In re Complaint as to the CONDUCT OF Nicholas A. DRAKULICH, Accused.
SC 29058.Supreme Court of Oregon.
Argued and Submitted January 31, 1985. Decided July 9, 1985.Richard A. Carlson, Portland, argued the cause and filed the brief for accused.
Patric J. Doherty, Portland, argued the cause for Oregon State Bar. With him on the brief were Dennis R. VavRosky and Rankin, McMurry, VavRosky & Doherty, Portland.
Before PETERSON, C.J., and LENT, LINDE, CAMPBELL, ROBERTS and CARSON, JJ.
PER CURIAM.
This attorney discipline case presents the same issue decided this date in In re Chase, 299 Or. 391, 702 P.2d 1082 (1985), *1098 that is, whether the conviction of the attempted possession of a controlled substance (cocaine) is a misdemeanor involving moral turpitude. The Disciplinary Review Board in Chase concluded that the conviction was for a crime involving moral turpitude but in this case the Disciplinary Review Board concluded that it was not.
It is not necessary to set out the facts of this case because, as we decided in Chase, the facts and circumstances of an individual case are not significant in determining whether a crime involves moral turpitude under ORS 9.527(2).

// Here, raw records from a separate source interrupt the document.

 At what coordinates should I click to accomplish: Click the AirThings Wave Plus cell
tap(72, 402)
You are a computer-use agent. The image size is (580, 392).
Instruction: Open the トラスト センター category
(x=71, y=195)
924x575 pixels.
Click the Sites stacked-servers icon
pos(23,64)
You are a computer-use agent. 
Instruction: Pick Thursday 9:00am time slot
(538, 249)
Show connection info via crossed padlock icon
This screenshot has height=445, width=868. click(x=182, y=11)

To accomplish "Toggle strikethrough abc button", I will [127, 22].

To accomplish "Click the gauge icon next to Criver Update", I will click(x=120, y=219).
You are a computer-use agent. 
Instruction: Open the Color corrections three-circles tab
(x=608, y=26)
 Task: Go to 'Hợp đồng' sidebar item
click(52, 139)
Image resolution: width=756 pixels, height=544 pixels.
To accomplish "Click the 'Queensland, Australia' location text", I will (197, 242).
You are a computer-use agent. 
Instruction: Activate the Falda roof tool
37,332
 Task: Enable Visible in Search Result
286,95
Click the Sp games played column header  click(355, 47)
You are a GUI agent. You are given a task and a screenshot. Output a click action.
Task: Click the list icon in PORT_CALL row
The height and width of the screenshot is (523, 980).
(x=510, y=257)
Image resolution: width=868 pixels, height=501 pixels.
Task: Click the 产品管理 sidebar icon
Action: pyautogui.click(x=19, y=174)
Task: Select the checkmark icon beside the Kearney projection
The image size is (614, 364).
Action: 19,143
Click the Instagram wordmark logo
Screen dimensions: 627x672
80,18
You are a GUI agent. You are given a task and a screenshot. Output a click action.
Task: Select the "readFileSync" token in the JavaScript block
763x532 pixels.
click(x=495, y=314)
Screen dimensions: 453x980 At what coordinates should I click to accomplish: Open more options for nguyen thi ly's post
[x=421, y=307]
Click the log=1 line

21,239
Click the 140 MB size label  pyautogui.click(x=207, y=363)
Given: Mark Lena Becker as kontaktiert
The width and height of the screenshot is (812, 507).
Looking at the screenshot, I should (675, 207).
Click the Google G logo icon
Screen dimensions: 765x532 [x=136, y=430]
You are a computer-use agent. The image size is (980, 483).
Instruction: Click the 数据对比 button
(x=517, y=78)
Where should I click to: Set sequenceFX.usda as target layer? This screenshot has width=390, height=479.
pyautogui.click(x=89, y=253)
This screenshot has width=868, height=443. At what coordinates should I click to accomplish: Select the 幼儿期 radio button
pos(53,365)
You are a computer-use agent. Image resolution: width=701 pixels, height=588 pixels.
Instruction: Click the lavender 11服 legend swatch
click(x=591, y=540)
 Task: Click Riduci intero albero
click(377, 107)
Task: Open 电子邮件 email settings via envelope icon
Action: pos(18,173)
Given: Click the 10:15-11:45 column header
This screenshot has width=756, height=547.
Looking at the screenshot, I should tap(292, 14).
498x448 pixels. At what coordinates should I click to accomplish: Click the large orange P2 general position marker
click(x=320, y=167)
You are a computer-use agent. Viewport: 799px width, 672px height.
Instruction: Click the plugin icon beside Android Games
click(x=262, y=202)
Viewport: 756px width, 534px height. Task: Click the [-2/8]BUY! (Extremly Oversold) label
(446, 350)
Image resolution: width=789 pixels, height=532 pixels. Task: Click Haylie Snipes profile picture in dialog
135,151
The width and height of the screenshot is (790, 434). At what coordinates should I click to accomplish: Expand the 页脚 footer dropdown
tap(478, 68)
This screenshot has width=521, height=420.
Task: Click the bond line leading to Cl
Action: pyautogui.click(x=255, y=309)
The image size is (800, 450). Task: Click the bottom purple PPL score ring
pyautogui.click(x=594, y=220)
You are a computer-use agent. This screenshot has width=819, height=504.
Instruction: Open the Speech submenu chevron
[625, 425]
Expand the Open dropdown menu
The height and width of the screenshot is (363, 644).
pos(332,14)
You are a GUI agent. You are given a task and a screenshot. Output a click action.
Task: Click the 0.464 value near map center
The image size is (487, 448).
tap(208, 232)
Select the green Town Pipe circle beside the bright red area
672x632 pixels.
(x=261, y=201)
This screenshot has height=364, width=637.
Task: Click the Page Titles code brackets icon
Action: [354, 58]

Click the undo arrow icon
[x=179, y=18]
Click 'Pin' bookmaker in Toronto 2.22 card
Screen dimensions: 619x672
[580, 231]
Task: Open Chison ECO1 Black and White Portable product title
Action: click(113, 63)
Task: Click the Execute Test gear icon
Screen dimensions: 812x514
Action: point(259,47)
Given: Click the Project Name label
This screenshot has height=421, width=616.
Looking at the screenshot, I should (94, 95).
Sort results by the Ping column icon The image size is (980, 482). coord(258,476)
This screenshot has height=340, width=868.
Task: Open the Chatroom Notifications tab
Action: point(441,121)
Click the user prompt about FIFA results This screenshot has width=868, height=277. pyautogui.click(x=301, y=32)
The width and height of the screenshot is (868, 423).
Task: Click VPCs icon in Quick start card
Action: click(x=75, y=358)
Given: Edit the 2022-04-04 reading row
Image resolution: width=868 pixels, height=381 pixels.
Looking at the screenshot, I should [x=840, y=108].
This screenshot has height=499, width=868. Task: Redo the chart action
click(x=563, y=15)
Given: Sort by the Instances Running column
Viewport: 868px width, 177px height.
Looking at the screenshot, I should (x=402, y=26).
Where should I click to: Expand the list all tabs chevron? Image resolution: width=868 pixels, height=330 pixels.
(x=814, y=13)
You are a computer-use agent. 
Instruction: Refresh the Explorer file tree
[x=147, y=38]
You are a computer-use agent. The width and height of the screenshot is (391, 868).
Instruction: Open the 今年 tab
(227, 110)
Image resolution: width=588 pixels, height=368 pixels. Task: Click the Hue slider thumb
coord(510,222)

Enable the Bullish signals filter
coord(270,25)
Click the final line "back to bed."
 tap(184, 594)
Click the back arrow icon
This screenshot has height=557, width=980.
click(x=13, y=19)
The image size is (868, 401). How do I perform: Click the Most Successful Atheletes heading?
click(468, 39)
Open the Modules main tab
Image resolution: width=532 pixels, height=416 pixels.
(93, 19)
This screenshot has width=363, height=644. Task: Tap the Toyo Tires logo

We look only to the record of the conviction.
For the reasons stated in Chase, we hold that the accused's conviction of attempted possession of a controlled substance is not a crime involving moral turpitude.
Complaint dismissed.
PETERSON, Chief Justice, dissenting.
I dissent for the reasons stated in my dissenting opinion in In re Chase, 299 Or. 391, 702 P.2d 1082 (1985), also decided this day.
LENT, Justice, dissenting.
The accused was charged with possession of cocaine after security officers at Multnomah Kennel Club observed the accused in the parking lot apparently "snorting" a substance later identified as cocaine. Apparently as the result of plea bargaining, the accused was allowed to plead guilty to attempted possession of cocaine. The charade is transparent.
I dissent for the same reasons (other than those concerned with veracity) that I have dissented in In re Chase, 299 Or. 391, 702 P.2d 1082 (1985), decided today.